What do an attorney, a fraud investigator, a claims analyst, a medical credentialing specialist and a university advisor have in common?
While these professions are vastly different on the surface, they all share core underlying requirements in how they have to handle their work, writes Monique Williams, Hyland Southern Africa regional manager.
Each occupation involves:
* A need to gather, organise and coordinate information, data and documents.
* A need for ongoing evaluation, assessment and review.
* The requirement of a knowledge worker to make decisions.
* A need to be prepared for internal or external audits.
* The need to manage compliance
These requirements make all the vocations outlined above well-suited to leverage a case management solution approach to better manage the content and processes that surround their everyday work. However, a common misconception exists that case management only has a role in certain industries. For decades, healthcare has used case management in planning and coordinating patient support, resources and wellness services. The same goes for areas like social services and court case management, where the concept also has long-time roots.
Yet, the approach and supporting software capabilities of case management can deliver value across many different industries and types of work.
* Contract management – All organisations have a need to store and manage contracts, amendments, key third-party information and other supporting content that defines relationships and obligations. Once approved and executed, contracts are routed for review and renewal at specific time periods, requiring attorneys, or contract administrators, to update information and decide whether to renew, renegotiate or terminate agreements.
* Fraud investigation – When a suspicious transaction, or some other event, triggers the start of an investigation, fraud investigators need to gather and organise all information and supporting content related to the client. Next, they analyse and evaluate the evidence to make an effective decision: whether this is indeed a fraudulent transaction or just a false alarm.

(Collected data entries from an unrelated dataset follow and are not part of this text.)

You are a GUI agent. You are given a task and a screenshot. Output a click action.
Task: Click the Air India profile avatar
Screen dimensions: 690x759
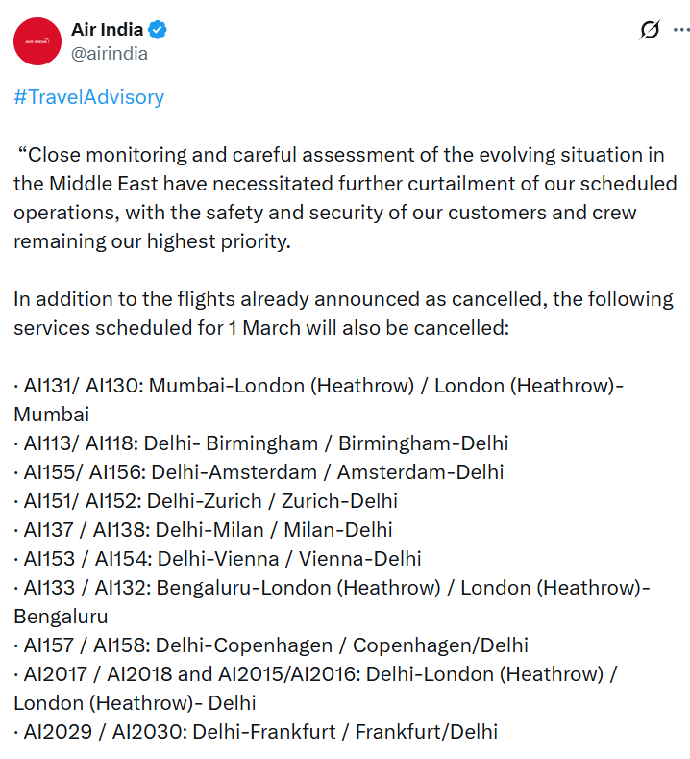pyautogui.click(x=37, y=41)
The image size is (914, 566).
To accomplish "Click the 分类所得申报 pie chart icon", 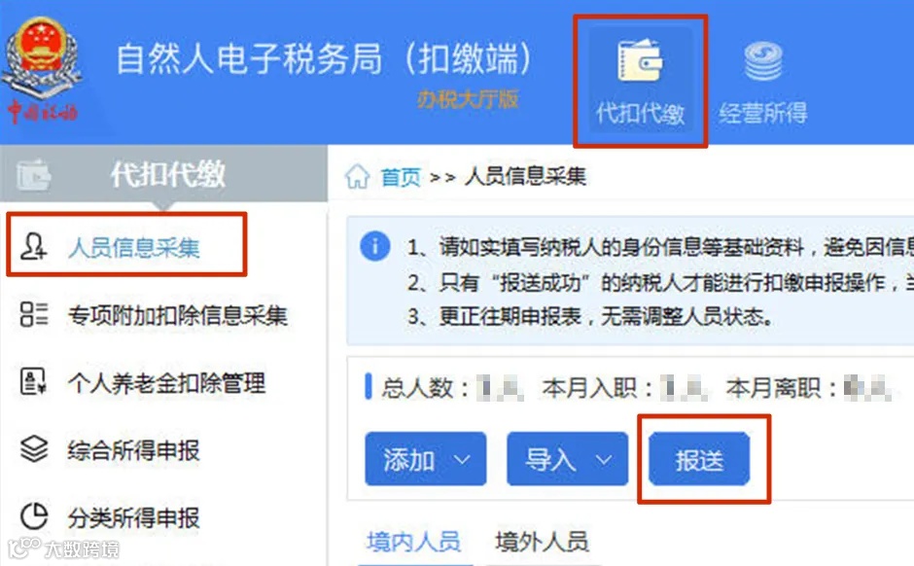I will pos(34,516).
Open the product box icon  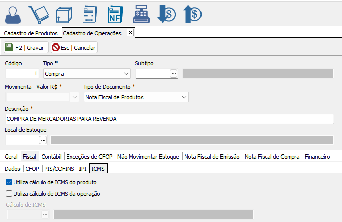coord(64,14)
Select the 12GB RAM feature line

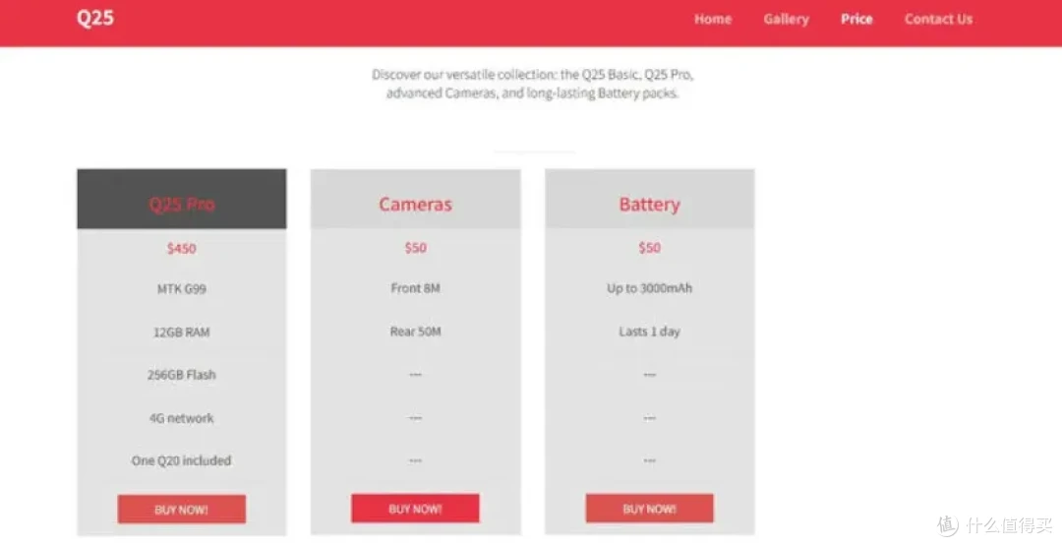(x=182, y=333)

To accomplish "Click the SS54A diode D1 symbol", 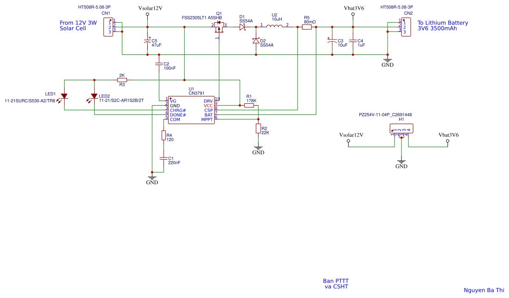I will point(242,26).
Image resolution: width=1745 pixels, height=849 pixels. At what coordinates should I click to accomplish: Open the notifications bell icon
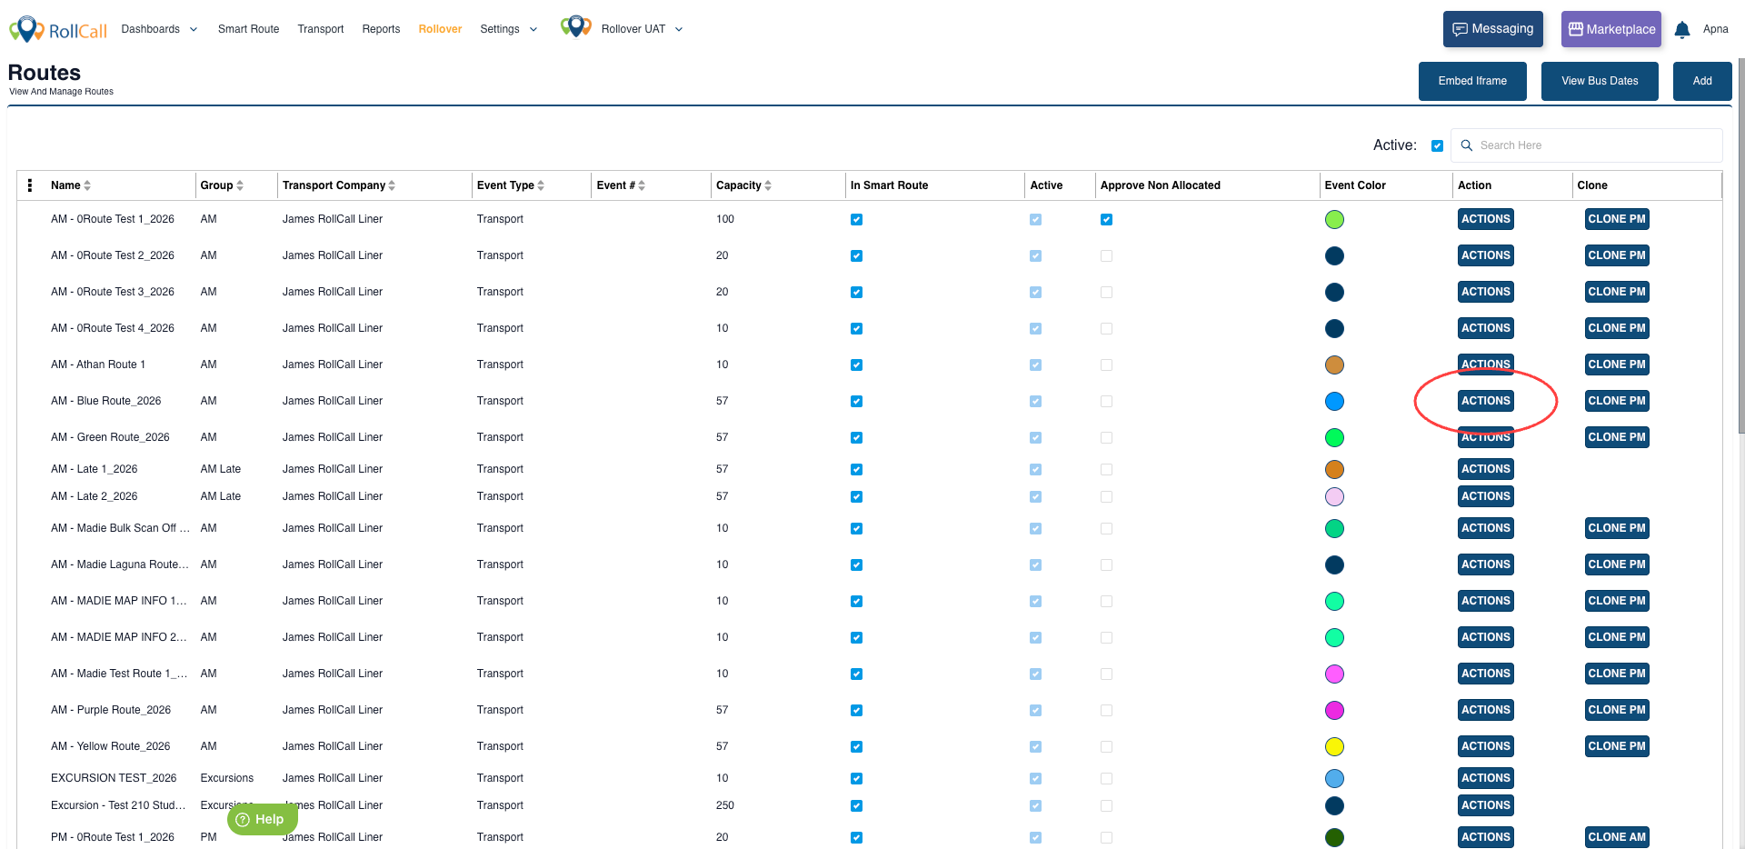point(1681,30)
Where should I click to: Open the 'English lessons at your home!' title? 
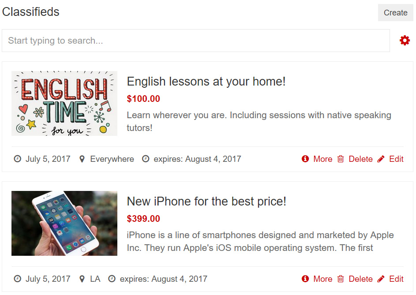click(x=206, y=82)
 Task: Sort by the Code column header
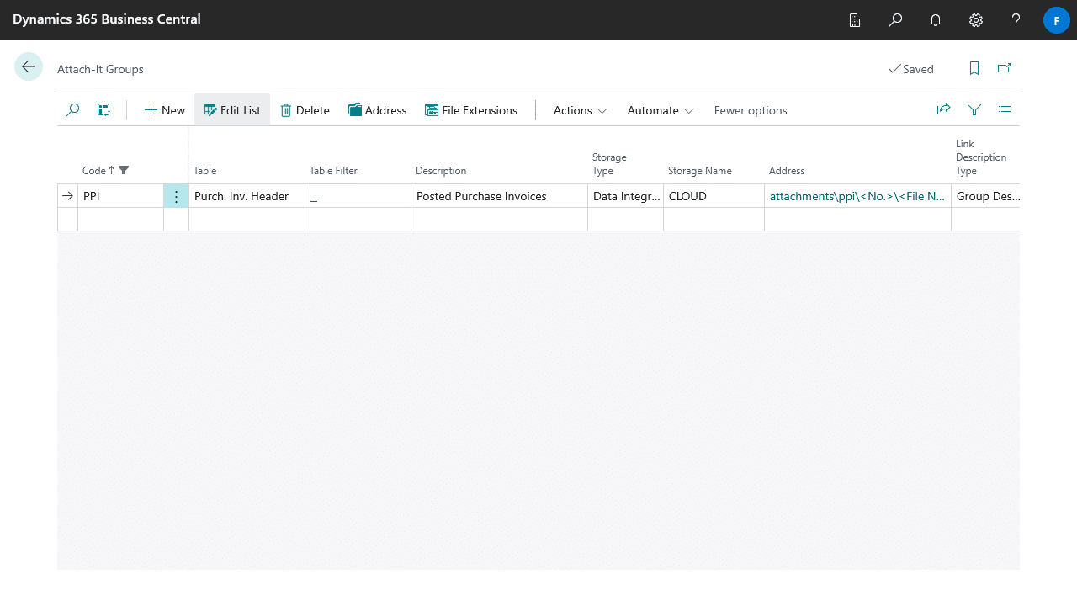pos(94,171)
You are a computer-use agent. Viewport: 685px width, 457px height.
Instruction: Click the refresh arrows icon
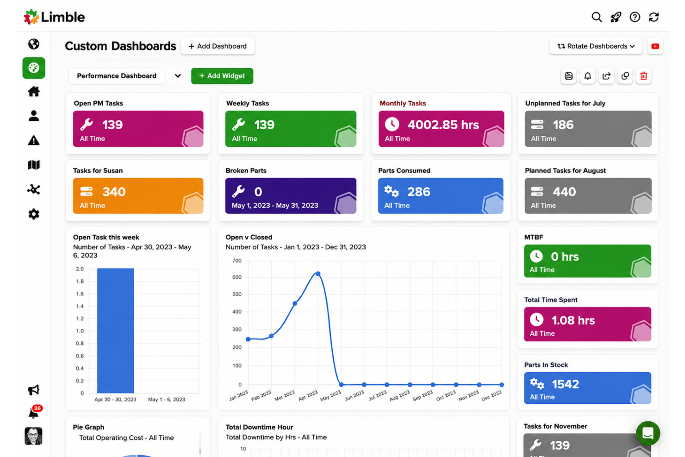tap(654, 17)
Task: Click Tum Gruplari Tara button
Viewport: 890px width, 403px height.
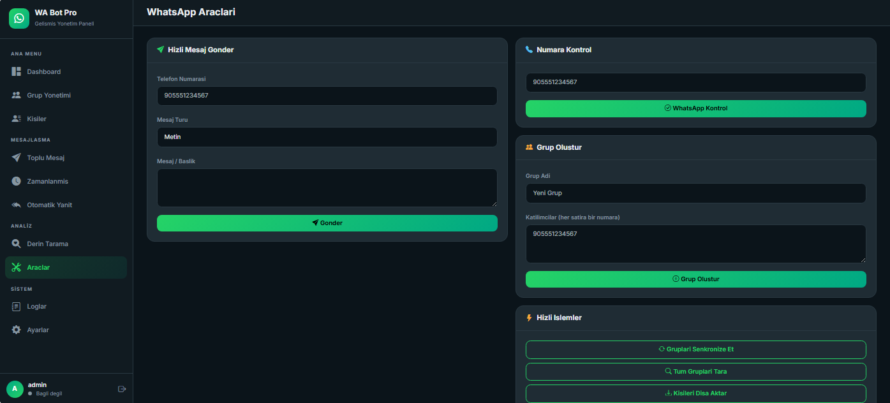Action: click(x=695, y=371)
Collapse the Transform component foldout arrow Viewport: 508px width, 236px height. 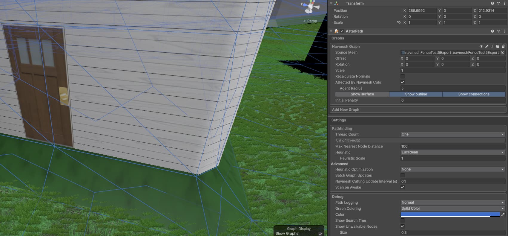pyautogui.click(x=331, y=3)
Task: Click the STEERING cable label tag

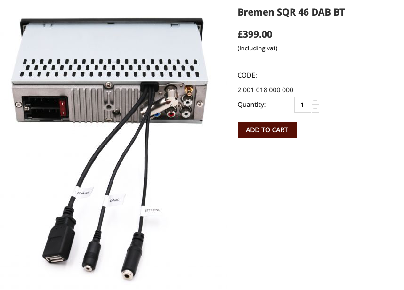Action: tap(152, 210)
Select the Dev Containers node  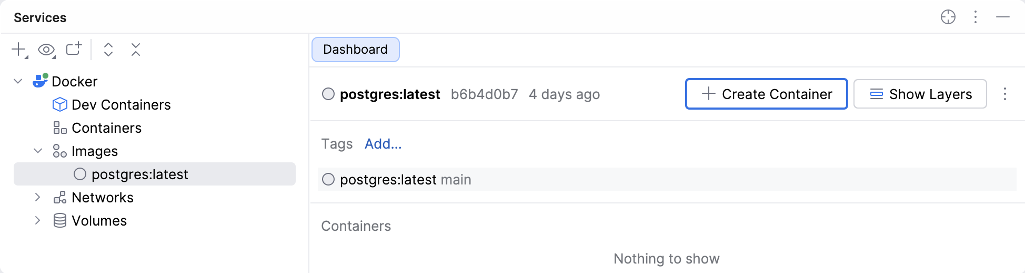click(x=120, y=105)
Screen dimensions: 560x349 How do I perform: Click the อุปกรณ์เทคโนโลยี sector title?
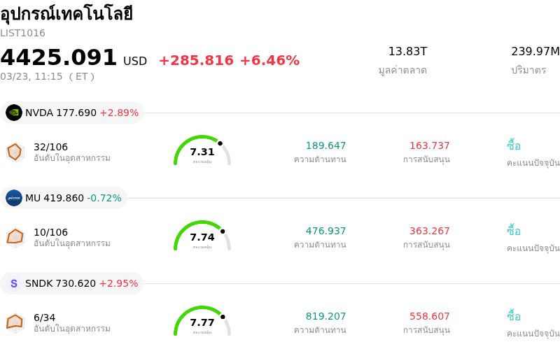pos(67,14)
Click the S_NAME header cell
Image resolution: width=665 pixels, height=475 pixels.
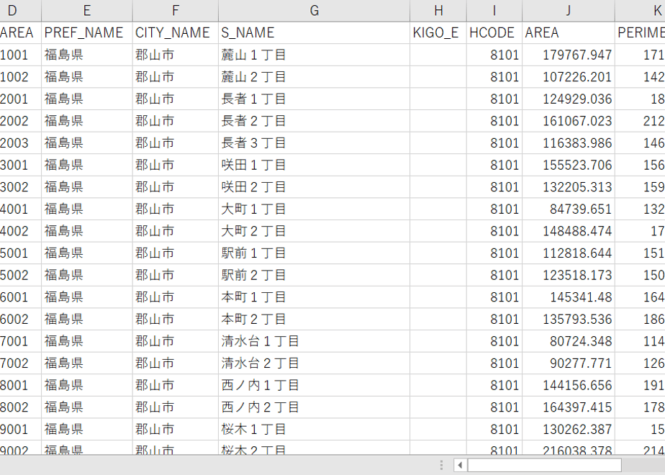coord(314,32)
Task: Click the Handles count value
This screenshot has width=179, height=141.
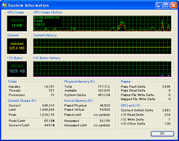Action: click(49, 87)
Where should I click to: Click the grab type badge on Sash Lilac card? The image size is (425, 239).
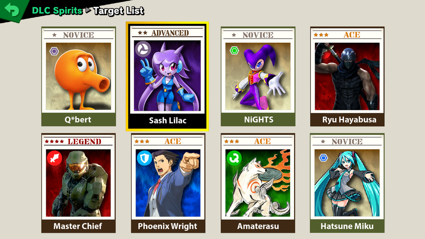pyautogui.click(x=143, y=49)

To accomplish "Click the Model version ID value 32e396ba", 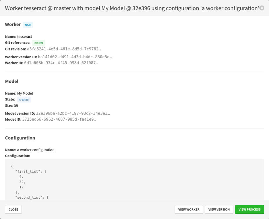I will coord(73,113).

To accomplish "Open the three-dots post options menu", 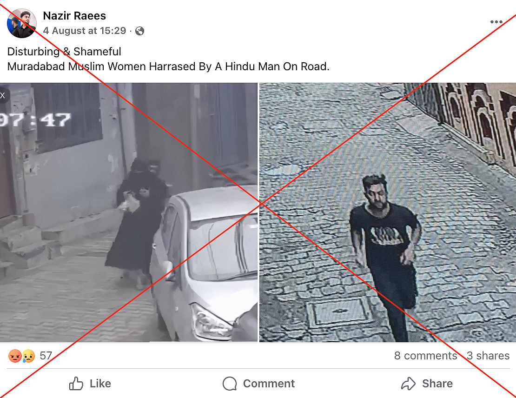I will click(x=496, y=22).
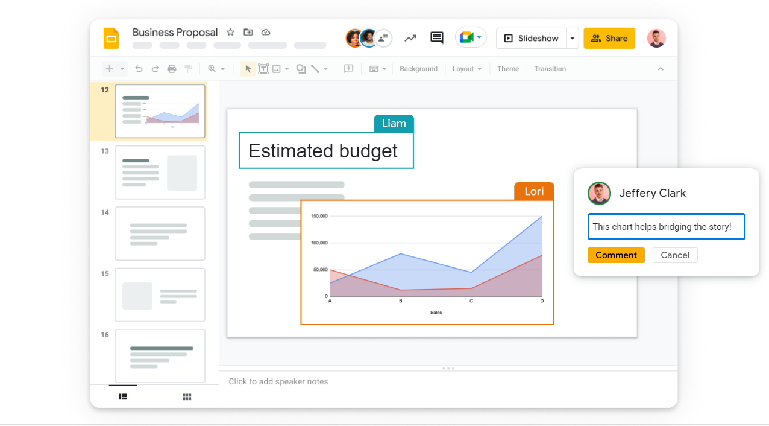The width and height of the screenshot is (769, 426).
Task: Activate the Paint format tool
Action: click(188, 68)
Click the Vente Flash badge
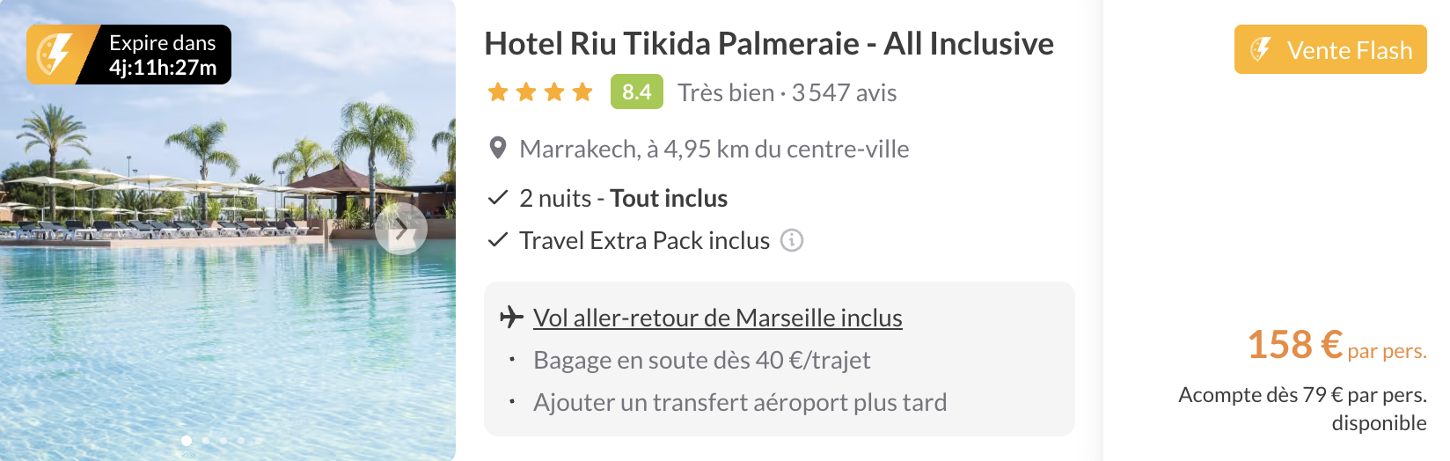 [1329, 50]
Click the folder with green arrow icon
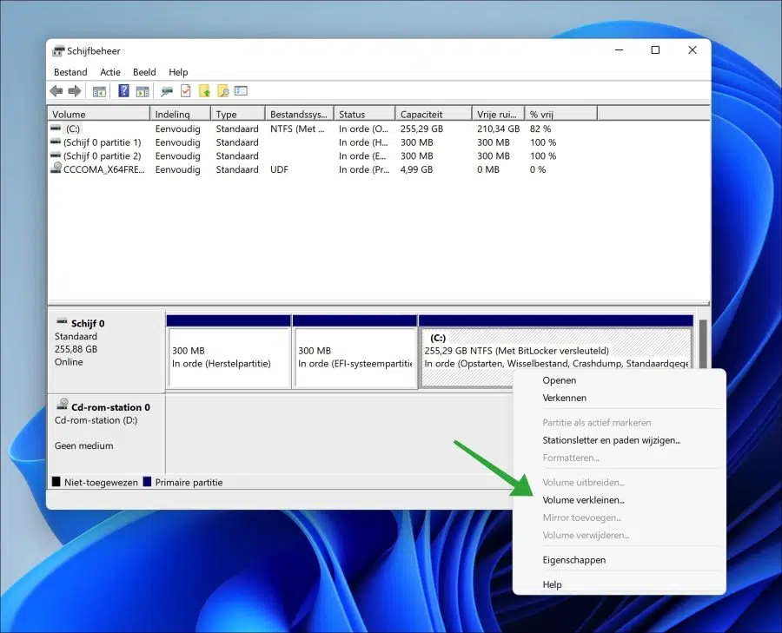This screenshot has height=633, width=782. pos(204,90)
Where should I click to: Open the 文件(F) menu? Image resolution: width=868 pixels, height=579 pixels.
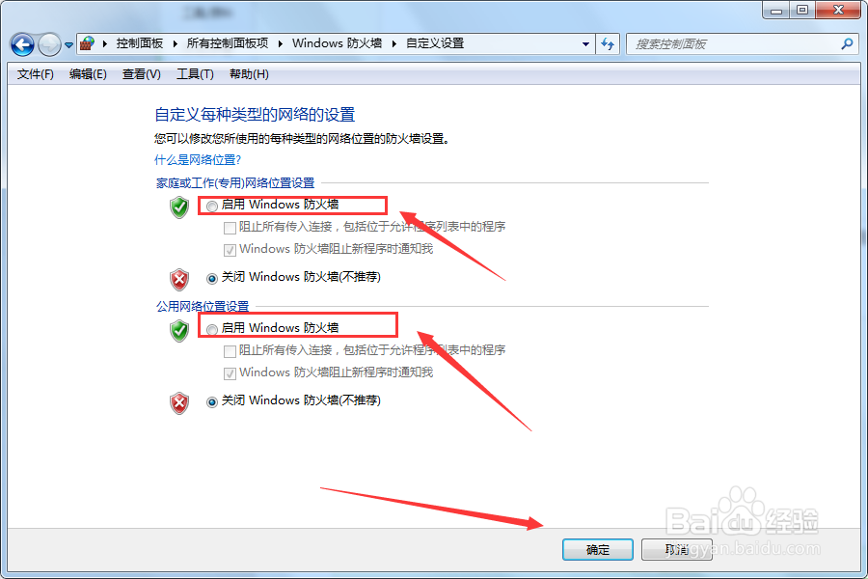click(36, 74)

* Claims processing – When a customer makes a claim on a policy, the claims adjuster must review and assess the claim, gathering all related information — from underwriting decisions to claim history. The adjuster assesses all information — including first notice of loss documents, medical bills and correspondence — in order to make a decision on approving the claim.
* Medical credentialing – For each clinician that a hospital or healthcare organisation employs, it needs to collect, organise and store background information, and all appropriate accreditations, certifications and licenses, as well as other details such as degree and continuing education information. That’s a lot of information. And these credentials must be assessed, updated and evaluated on a regular basis by credentialing specialists to identify any deficiencies.
* Student records – University advisors require a full view of all the information surrounding a student, including all related content, upcoming appointments, a history of dropped courses and a way to collaborate and take notes, to ensure they are able to provide appropriate guidance students need.
In all these vocations, audits can happen at any time, so organisations must be prepared to provide timely access to information, documentation and a history of interactions to avoid fines and penalties. In addition to sharing common requirements, these processes also share a legacy of ineffective handling via tools like Excel spreadsheets, email inboxes, disorganised network shares, paper files and antiquated Access and Lotus Notes databases.
Within these five different areas, types of knowledge workers and unique problems comes five opportunities for one effective case management approach. The right case management platform has the configurability and flexibility to solve all these issues and more, regardless of the industry served or type of cases.
Companies adopting case management capabilities are reaping the benefits, including a complete, central view of all information. Work is faster and more effective, tasks are streamlined, conversations are tracked and managed, and key data and documents are instantly accessible. Case management capabilities improve collaboration and offer support for audits and compliance.
However, the greatest benefit of case management can be seen with the actual recipient of the service — the customer or client, patient or student. Better case handling and access to information in context means more personalised service, faster incident resolution and more accurate investigations.